Already a Bloomberg.com user?
Sign in with the same account.
European (BEBANKS) banks increased their capital reserves by 94.4 billion euros ($116 billion) by a June deadline, the European Banking Authority said, as it seeks to boost confidence in the region’s financial system.
Banks raised about 72 billion euros by selling shares, holding on to profits and converting lower-quality capital to common equity, the EBA said in a statement. The rest came from adjusting models lenders use to measure the risk of liabilities.
“This is not the silver bullet, the situation is still fragile,” Andrea Enria, chairman of the EBA, said in an interview in London today. “But banks needed more capital and we gave quite a boost with this exercise.”
The EBA told European banks in December to raise 114.7 billion euros in fresh capital. The agency required banks to keep a core Tier-1 capital ratio of 9 percent and hold additional reserves, called a sovereign buffer, to protect against falling bond prices among euro-area nations.
Four banks, including Dexia SA (DEXB), Bankia SA (BKIA) and WestLB AG, have since been involved in “such deep restructuring” that they were no longer considered part of the program, bringing the final capital shortfall to 76 billion euros, the EBA said. The agency didn’t give figures for individual lenders.
The December figure also included six Greek banks, which had a shortfall of 30 billion euros. The Greek lenders’ capital needs will be addressed through the International Monetary Fund bailout, the EBA said.
The figures show that bank recapitalization is “progressing well,” Michel Barnier, the European Union’s financial services chief, said in an e-mailed statement. The exercise will boost the ability of lenders to finance the real economy, he said.

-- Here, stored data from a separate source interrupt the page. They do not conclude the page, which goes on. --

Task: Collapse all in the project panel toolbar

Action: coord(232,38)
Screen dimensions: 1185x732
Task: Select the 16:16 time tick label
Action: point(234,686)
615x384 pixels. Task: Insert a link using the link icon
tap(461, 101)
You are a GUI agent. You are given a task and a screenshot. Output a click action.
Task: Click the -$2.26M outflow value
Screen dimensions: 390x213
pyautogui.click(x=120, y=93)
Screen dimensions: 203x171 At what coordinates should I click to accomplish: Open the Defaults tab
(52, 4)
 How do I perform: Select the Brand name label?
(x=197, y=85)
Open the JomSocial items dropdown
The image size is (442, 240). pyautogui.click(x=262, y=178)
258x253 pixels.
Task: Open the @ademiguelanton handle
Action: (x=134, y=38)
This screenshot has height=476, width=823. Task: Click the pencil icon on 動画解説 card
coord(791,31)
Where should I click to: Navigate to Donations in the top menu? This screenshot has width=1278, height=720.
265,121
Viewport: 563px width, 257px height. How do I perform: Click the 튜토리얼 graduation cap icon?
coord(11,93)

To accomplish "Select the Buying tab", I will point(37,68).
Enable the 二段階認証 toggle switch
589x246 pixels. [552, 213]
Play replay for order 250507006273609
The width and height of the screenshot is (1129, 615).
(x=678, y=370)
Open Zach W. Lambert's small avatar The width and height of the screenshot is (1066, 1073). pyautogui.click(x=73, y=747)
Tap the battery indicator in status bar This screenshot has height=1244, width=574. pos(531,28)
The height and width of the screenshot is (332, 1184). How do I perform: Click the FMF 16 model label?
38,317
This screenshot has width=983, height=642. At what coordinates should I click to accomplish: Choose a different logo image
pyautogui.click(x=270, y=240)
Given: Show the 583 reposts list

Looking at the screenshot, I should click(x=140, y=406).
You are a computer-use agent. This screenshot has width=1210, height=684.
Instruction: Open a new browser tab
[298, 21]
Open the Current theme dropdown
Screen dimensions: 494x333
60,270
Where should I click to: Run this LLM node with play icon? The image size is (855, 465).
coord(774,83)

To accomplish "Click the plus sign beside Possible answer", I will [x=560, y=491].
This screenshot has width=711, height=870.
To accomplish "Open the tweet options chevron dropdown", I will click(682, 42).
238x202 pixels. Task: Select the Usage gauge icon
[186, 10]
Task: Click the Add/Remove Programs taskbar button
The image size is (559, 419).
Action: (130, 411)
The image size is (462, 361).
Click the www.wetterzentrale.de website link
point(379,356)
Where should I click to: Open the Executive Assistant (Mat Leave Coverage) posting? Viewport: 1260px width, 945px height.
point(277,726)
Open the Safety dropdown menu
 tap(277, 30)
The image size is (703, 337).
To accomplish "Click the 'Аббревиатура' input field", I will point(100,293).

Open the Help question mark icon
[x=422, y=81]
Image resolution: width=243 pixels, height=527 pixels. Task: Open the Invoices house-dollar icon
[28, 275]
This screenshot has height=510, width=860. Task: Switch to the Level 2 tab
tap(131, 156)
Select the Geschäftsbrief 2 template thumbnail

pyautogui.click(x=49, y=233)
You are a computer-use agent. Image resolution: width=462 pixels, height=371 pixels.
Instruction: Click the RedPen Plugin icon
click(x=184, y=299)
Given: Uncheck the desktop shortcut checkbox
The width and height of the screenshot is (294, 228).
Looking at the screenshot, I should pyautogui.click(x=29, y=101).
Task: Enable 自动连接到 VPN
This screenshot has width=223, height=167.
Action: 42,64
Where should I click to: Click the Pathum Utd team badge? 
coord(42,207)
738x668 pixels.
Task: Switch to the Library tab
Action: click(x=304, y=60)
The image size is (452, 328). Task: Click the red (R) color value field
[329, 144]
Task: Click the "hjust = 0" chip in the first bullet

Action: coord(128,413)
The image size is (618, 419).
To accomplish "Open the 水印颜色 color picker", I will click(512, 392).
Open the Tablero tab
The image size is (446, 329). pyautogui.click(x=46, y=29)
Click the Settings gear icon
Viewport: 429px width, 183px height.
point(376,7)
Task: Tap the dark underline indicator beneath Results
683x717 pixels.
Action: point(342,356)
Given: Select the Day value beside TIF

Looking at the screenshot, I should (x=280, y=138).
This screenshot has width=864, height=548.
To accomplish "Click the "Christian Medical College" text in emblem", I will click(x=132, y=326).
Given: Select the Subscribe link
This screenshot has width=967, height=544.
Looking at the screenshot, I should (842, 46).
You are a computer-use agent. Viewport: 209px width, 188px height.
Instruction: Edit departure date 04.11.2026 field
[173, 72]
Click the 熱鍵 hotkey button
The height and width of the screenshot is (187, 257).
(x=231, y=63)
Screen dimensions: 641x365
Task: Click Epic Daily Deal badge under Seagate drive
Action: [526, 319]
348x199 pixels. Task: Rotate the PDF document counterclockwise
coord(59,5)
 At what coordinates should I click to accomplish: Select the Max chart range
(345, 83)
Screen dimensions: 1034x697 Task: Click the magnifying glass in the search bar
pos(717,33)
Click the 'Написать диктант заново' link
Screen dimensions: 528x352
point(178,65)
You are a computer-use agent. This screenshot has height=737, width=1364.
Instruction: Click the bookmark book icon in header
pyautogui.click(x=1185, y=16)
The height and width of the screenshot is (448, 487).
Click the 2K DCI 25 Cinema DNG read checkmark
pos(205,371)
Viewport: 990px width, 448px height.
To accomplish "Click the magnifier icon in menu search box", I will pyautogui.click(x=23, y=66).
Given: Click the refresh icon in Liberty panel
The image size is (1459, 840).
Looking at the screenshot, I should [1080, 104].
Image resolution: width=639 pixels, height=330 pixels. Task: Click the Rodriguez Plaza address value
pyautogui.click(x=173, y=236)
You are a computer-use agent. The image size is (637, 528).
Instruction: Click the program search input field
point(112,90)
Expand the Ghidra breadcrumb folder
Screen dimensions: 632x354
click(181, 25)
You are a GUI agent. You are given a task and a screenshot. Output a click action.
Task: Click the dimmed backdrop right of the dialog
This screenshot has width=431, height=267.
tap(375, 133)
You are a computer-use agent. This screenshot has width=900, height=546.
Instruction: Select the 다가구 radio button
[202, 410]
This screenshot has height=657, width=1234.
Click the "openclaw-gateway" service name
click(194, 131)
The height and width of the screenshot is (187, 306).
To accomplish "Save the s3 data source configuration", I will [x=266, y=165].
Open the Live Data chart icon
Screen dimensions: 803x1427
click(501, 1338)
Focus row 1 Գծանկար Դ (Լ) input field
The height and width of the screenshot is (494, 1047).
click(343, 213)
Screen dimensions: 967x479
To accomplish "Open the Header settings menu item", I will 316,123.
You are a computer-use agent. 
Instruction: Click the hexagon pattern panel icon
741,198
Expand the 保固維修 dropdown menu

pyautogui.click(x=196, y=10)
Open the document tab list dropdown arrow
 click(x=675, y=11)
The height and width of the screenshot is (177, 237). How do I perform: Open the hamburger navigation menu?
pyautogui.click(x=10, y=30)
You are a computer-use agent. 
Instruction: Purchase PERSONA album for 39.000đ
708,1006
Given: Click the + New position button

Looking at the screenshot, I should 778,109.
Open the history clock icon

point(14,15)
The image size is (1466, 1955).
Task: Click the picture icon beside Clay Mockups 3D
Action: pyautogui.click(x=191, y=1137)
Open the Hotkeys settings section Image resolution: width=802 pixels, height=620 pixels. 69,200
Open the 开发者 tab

While banks shrank their assets by about 22.6 billion euros, the exercise didn’t affect commercial and consumer lending, according to the EBA, which previously stated it wouldn’t allow banks to meet their targets by cutting loans.
“If we hadn’t done this then banks would’ve tried to beef up their capital by reducing assets more,” Enria said.
Lenders tapped public funds where private measures weren’t enough, the EBA said. Three Portuguese banks took around 6 billion euros in capital from the state, while Italy’s Banca Monte dei Paschi di Siena SpA (BMPS) was stabilized with 2 billion euros from the government to meet the EBA’s target, the regulator said.
Bankia requested aid of 23.5 billion euros in May, three months after the lender reported a profit of 309 million euros for 2011. Spain’s ruling People’s Party yesterday called former Chairman Rodrigo Rato to testify before parliament, abandoning its attempts to shut down an inquiry into the blackhole in the bank’s balance sheet.
“Bank funding is still very difficult” in the European Union, Enria said.